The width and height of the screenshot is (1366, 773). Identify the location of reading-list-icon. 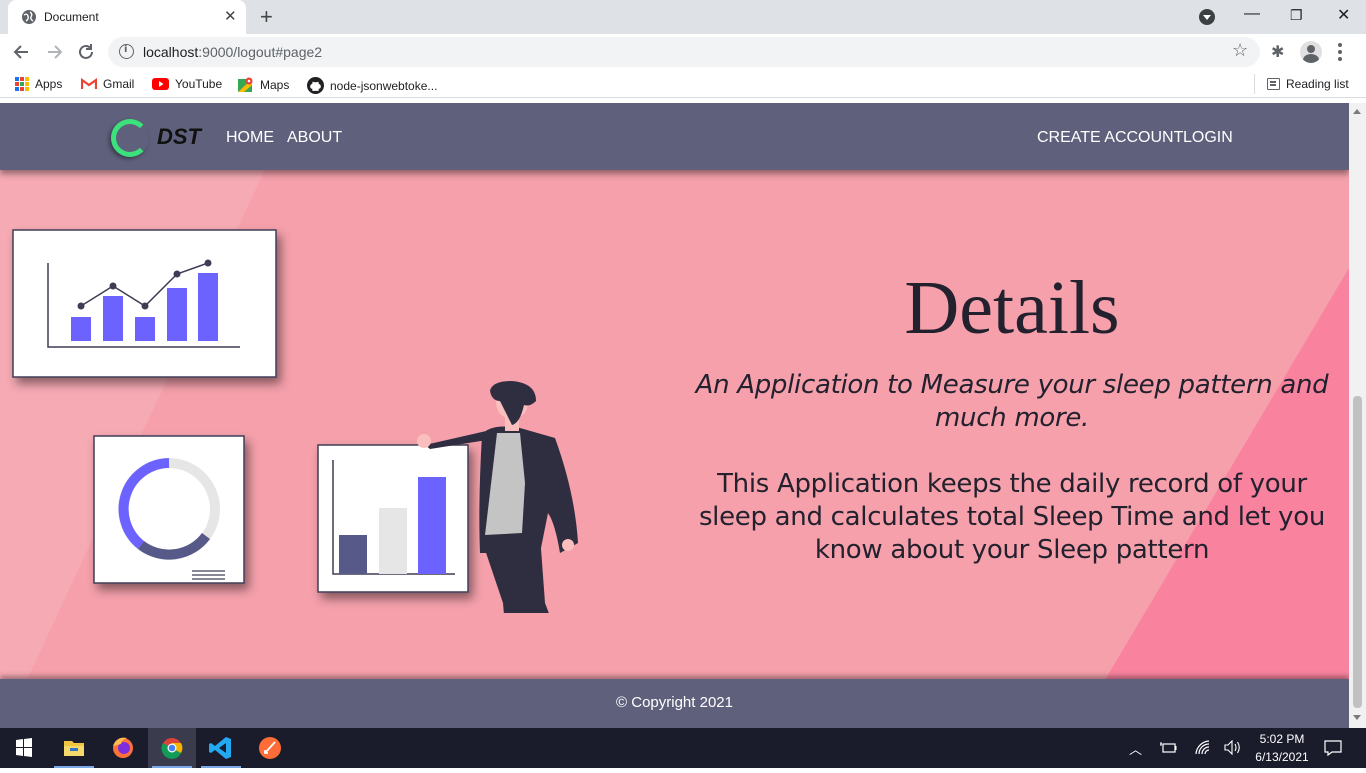
(1274, 84).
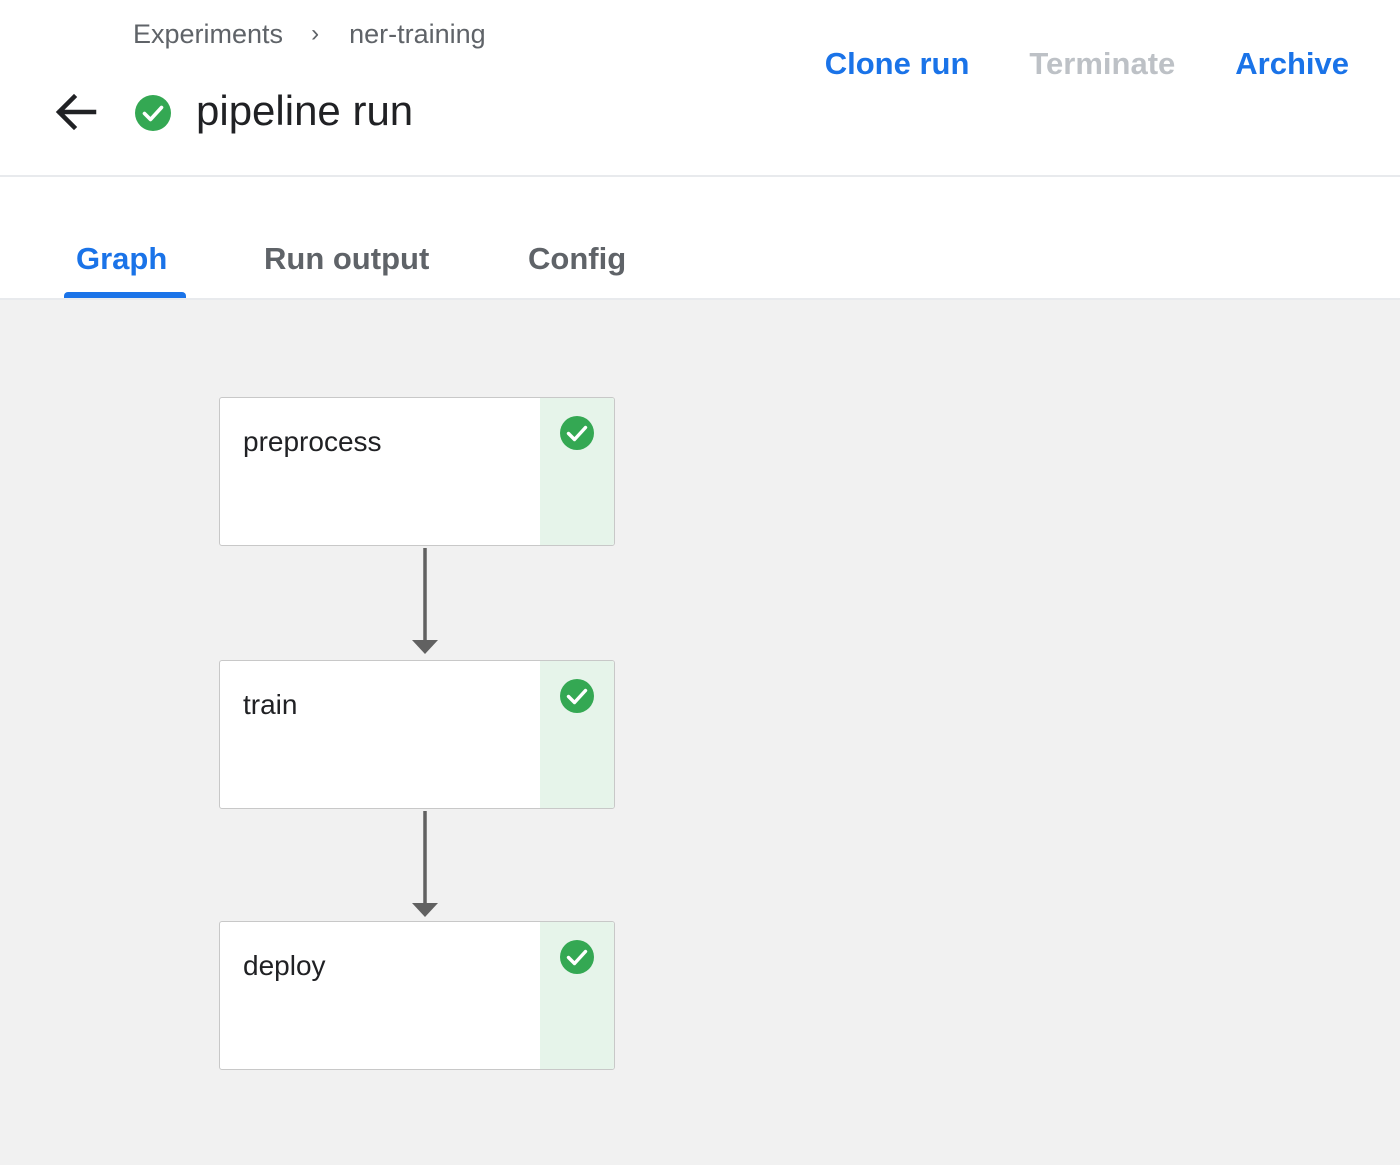 The width and height of the screenshot is (1400, 1165). What do you see at coordinates (270, 704) in the screenshot?
I see `node-label: train` at bounding box center [270, 704].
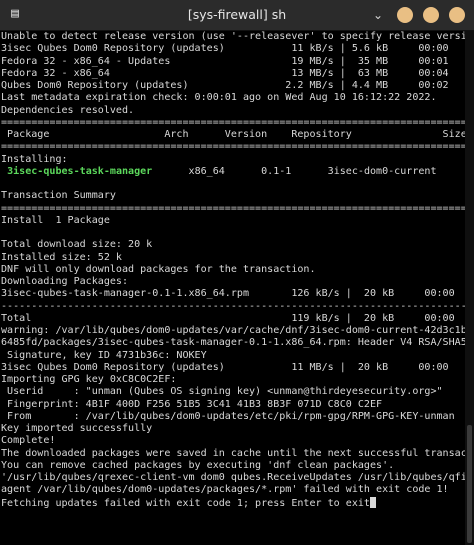  I want to click on close-icon, so click(457, 15).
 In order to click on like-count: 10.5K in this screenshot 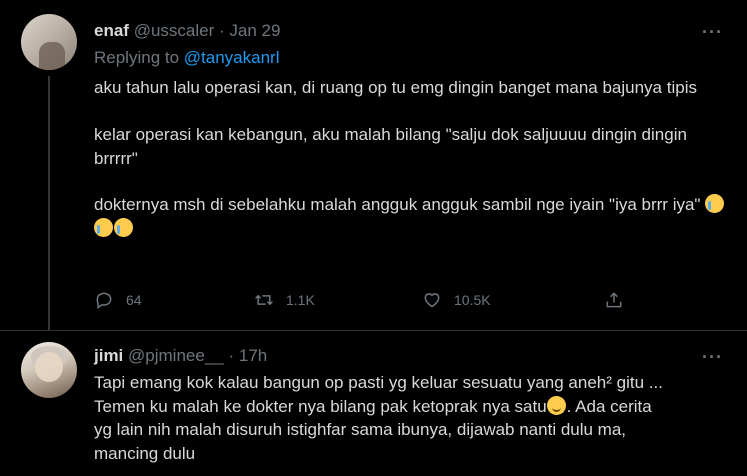, I will do `click(472, 300)`.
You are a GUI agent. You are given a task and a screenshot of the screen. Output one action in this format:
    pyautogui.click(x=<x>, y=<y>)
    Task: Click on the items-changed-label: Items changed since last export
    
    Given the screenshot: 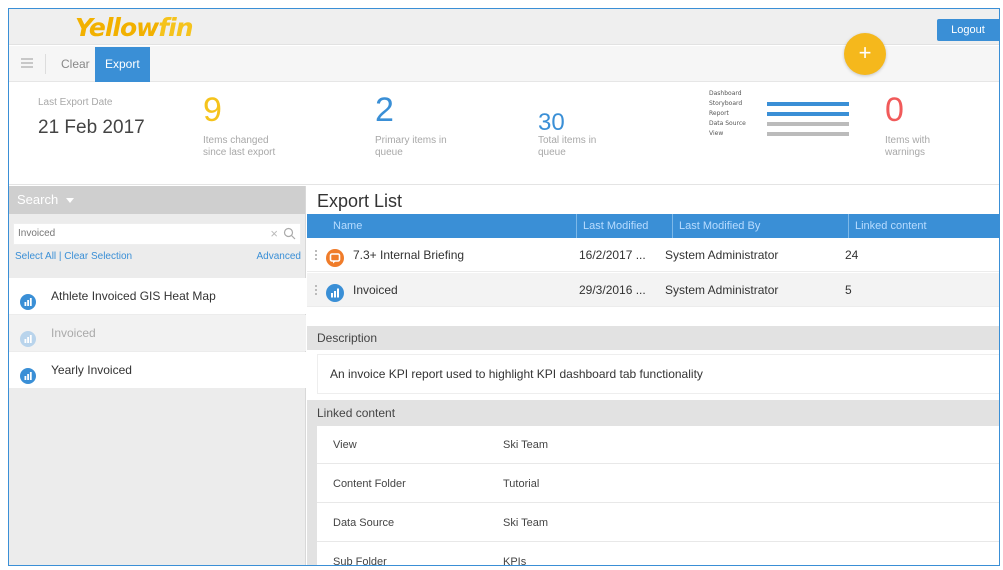 What is the action you would take?
    pyautogui.click(x=240, y=146)
    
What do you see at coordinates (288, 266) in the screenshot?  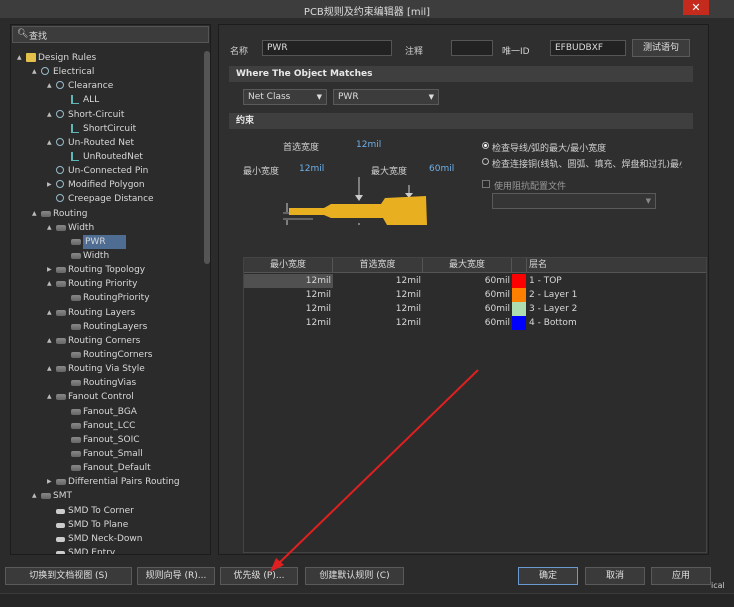 I see `header-min-width: 最小宽度` at bounding box center [288, 266].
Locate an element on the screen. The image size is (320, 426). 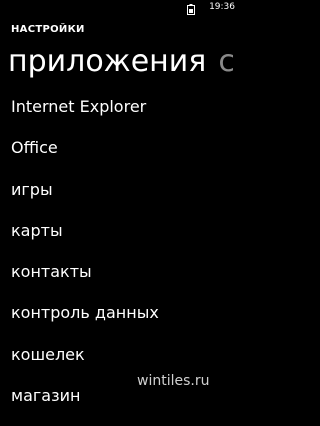
list-item-games: игры is located at coordinates (126, 200).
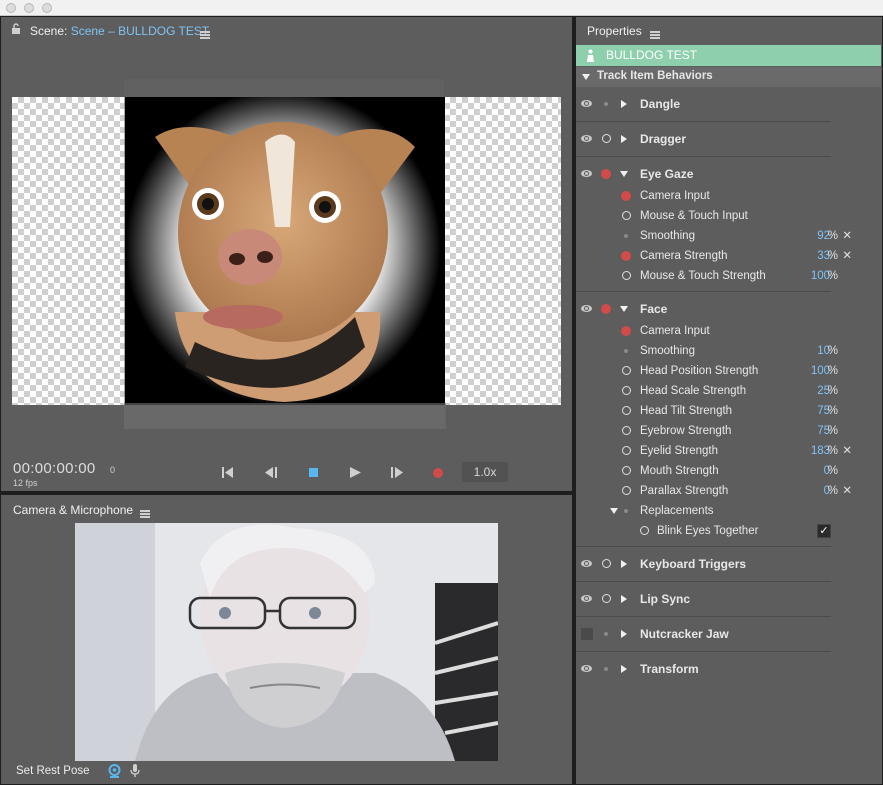 This screenshot has height=785, width=883. I want to click on eye-gaze-camera-input: Camera Input, so click(729, 196).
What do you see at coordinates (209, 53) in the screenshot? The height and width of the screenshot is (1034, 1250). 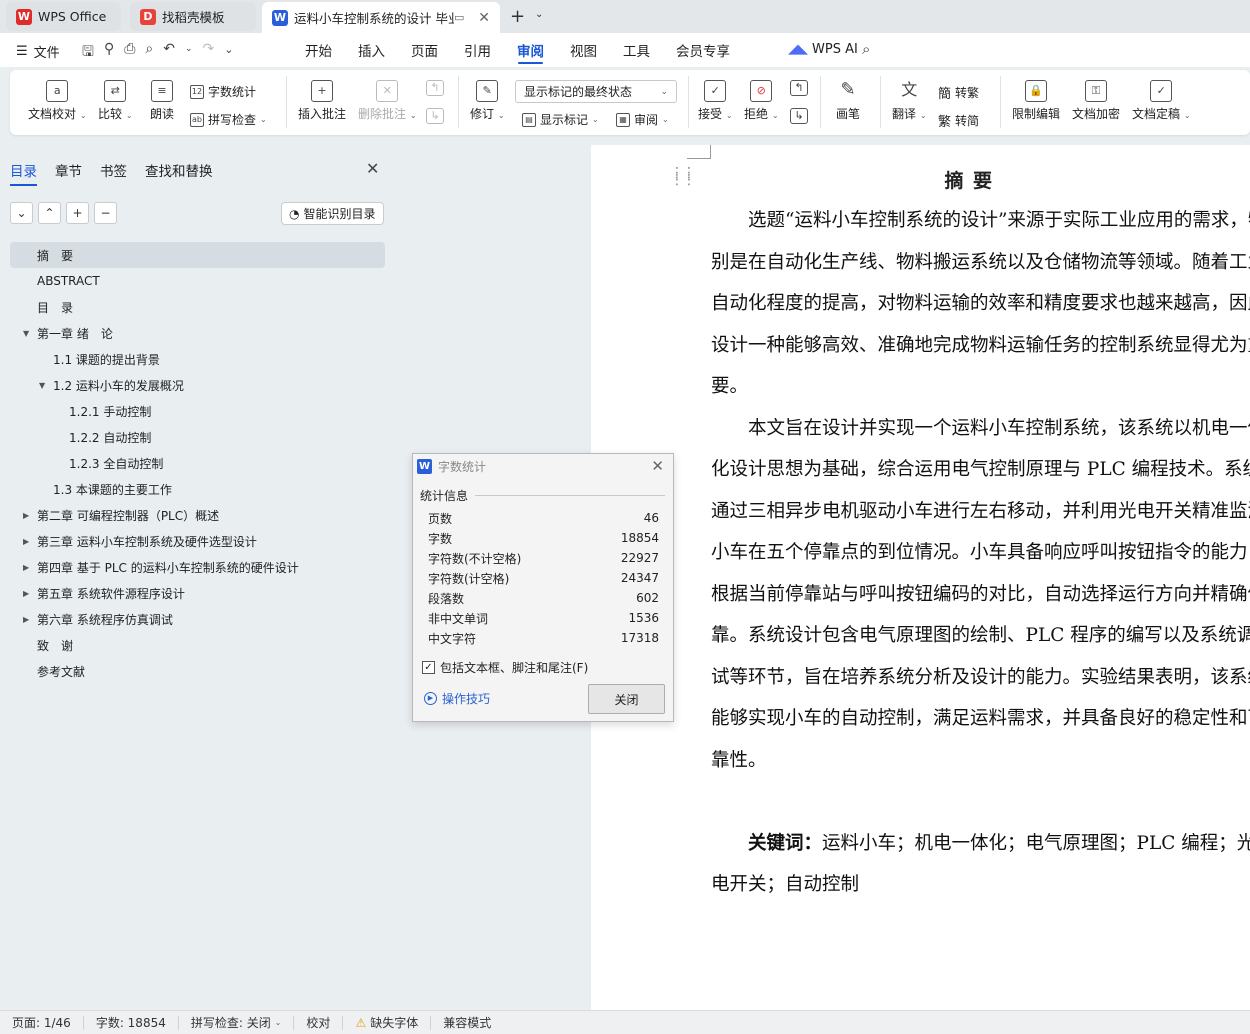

******

— WHAT THE TASK REQUIRES —
Please turn the lines into a JSON list of strings, one string per line and no blank lines, starting with the line containing "Locate an element" and going on through the last of the lines. Leave the pictures out.

— EXERCISE RESULT —
[
  "Locate an element on the screen. The image size is (320, 426). ",
  "list-item-games: игры is located at coordinates (126, 200).",
  " This screenshot has height=785, width=883. I want to click on eye-gaze-camera-input: Camera Input, so click(729, 196).",
  "What do you see at coordinates (209, 53) in the screenshot? The height and width of the screenshot is (1034, 1250). "
]